Johannesburg’s Sunninghill: A no man’s land for public schools

Johannesburg’s northern suburbs are expanding rapidly but the number of schools in the region hasn’t grown apace, leaving parents battling to find schools for their kids. Sunninghill mother of three FATIMA EBRAHIM* told Firdaus Khan about her struggle to find a public school for her kids.

Sunninghill really is a no man’s land for schools. There are little preschools all over Sunninghill but if you’re unwilling to send your child to a private school, there aren’t any options after that. My eldest child is 5, and needs to start Grade R next year. The closest government school is Rivonia Primary. When I checked with them two years ago, we fell into their catchment area but recently, they’ve had to cut back on the area they serve because of all the complexes coming up.

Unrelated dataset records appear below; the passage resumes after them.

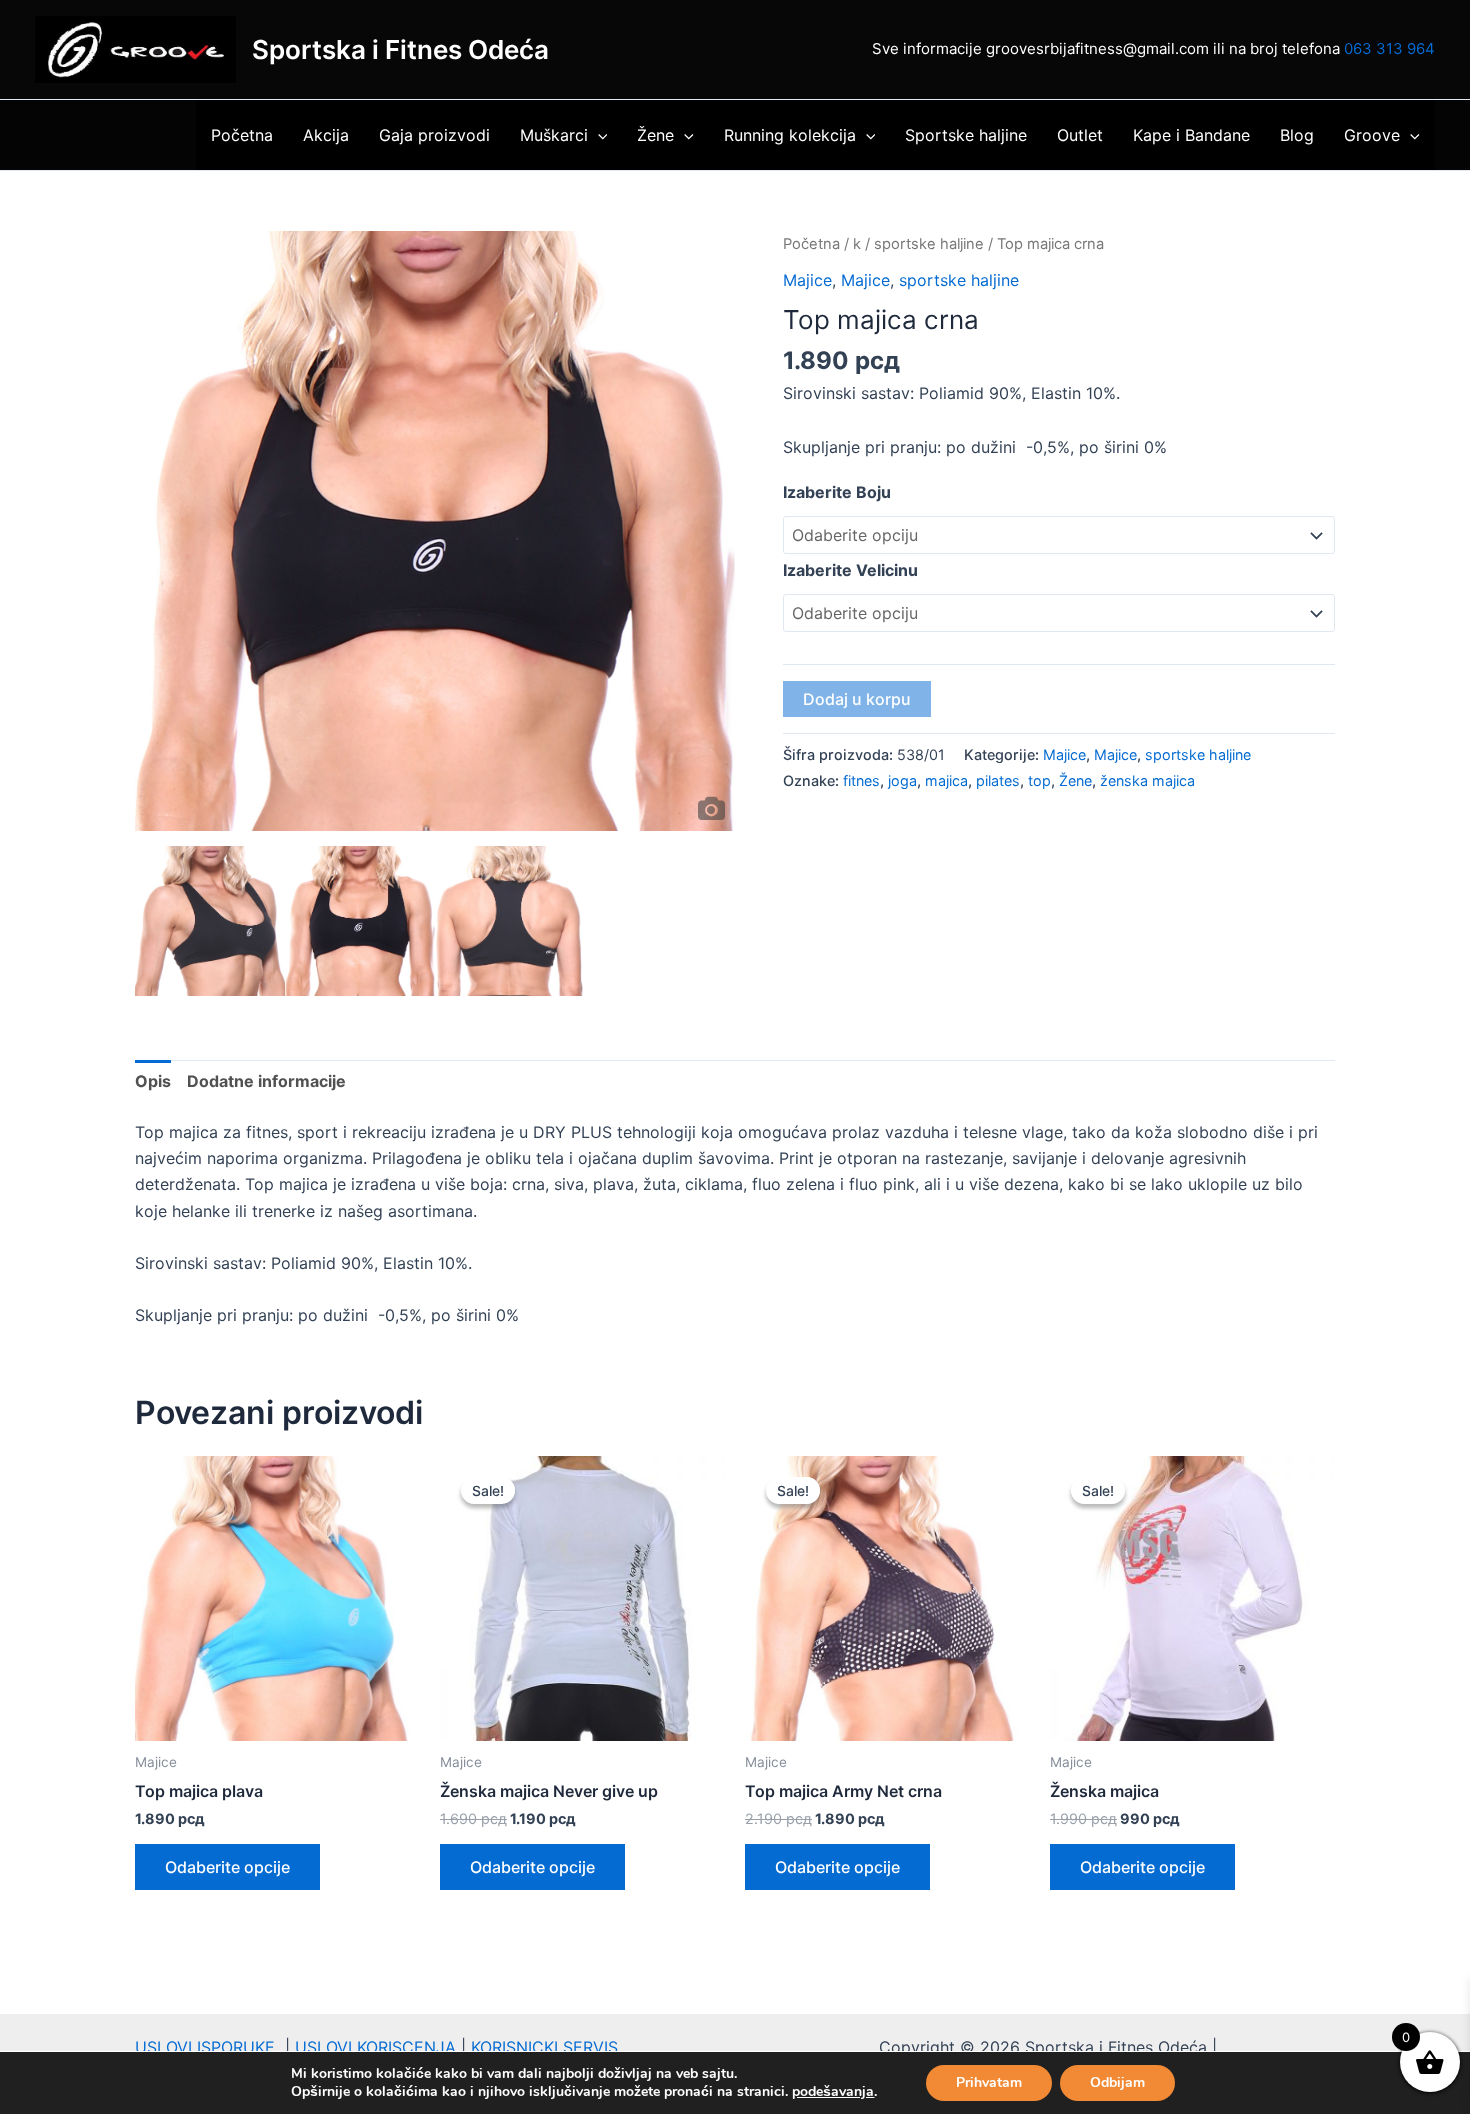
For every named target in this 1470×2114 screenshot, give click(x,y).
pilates (998, 780)
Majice (807, 280)
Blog (1297, 135)
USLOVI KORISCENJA (375, 2047)
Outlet (1080, 135)
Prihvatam (989, 2082)
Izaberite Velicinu (850, 570)
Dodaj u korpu (857, 699)
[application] (598, 135)
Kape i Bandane (1191, 135)
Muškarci (554, 135)
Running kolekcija (790, 135)
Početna (242, 135)
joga (902, 780)
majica (946, 780)
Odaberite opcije (227, 1867)
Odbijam (1117, 2082)
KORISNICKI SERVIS (544, 2047)
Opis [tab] (153, 1081)
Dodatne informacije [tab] (266, 1081)
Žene (655, 135)
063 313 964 (1389, 48)
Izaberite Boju (837, 492)
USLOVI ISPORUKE (210, 2047)
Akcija (326, 135)
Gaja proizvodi (434, 135)
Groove (1372, 135)
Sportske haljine (966, 135)
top (1039, 780)
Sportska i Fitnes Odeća (400, 49)
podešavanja (833, 2092)
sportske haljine (929, 244)
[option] (435, 531)
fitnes (861, 780)
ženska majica (1147, 780)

Sunninghill is growing. One complex comes up and suddenly there’s a hundred kids that need schooling. I sent an email once or twice to the department of education asking which schools service the area but they haven’t replied. Government hasn’t built any schools north of Rivonia since the 40’s, when Rivonia Primary was built.

Siblings of current pupils are given first preference when they apply to a school. We applied at the beginning of the year and were rejected because of the number of siblings who had applied. After that I applied to four government schools in Bryanston, but we fell outside their catchment area. The next area we could’ve tried was Midrand, and we don’t want to travel all the way over there each day.

Everywhere you look, there are private schools. All the Jewish kids in this area go to King David, a private school, and a lot of parents are also putting their kids in Crawford, another private franchise. But in our family it’s just my husband who is working, and to put that kind of pressure on one person is tough. Even if my kids did get into Rivonia Primary, there’s no government high school here in Sunninghill.

I’ve heard of people moving out of the area – or even out of Gauteng – and having their husbands commute to work. We discussed moving back to Durban, and having my husband commute, just to make sure the kids would get into a good public school. I even considered home-schooling. We eventually decided to move to Bryanston, where there are more public schools.

My husband will now have to travel into Sunninghill from Bryanston each day. His colleague has moved to Linden to get his kids into those schools, and does the same. That’s what we are willing to do for quality schooling.

A lot of parents are having the same issue. Another mum I know from Sandton was rejected from the local school and from six other public schools that she applied to. There are people here who queue overnight to put in school applications. Applications are non-refundable and can go cost anywhere up to R3,000 so you can imagine how expensive this is. It’s horrific.

I read that a quarter of SA’s population is living in Gauteng, which is the problem. Everyone’s coming here for jobs, and they’re building houses and flats but they’re not building enough schools.

Whenever a complex or any residential development is approved, the education department needs to make sure they build enough schools to service that area. You can’t keep building and not providing services, hoping people will go to private schools.

I didn’t know having kids and finding them schools was so stressful. I come from Durban, and we don’t have this problem there. From what I hear, they don’t have this problem in Cape Town either.

I’ve spoken to people who are moving to Johannesburg, and I’ve told them to do their research. It doesn’t matter where you work, I tell them. The first thing you do is find a school for your kids, and then you find a house in the area.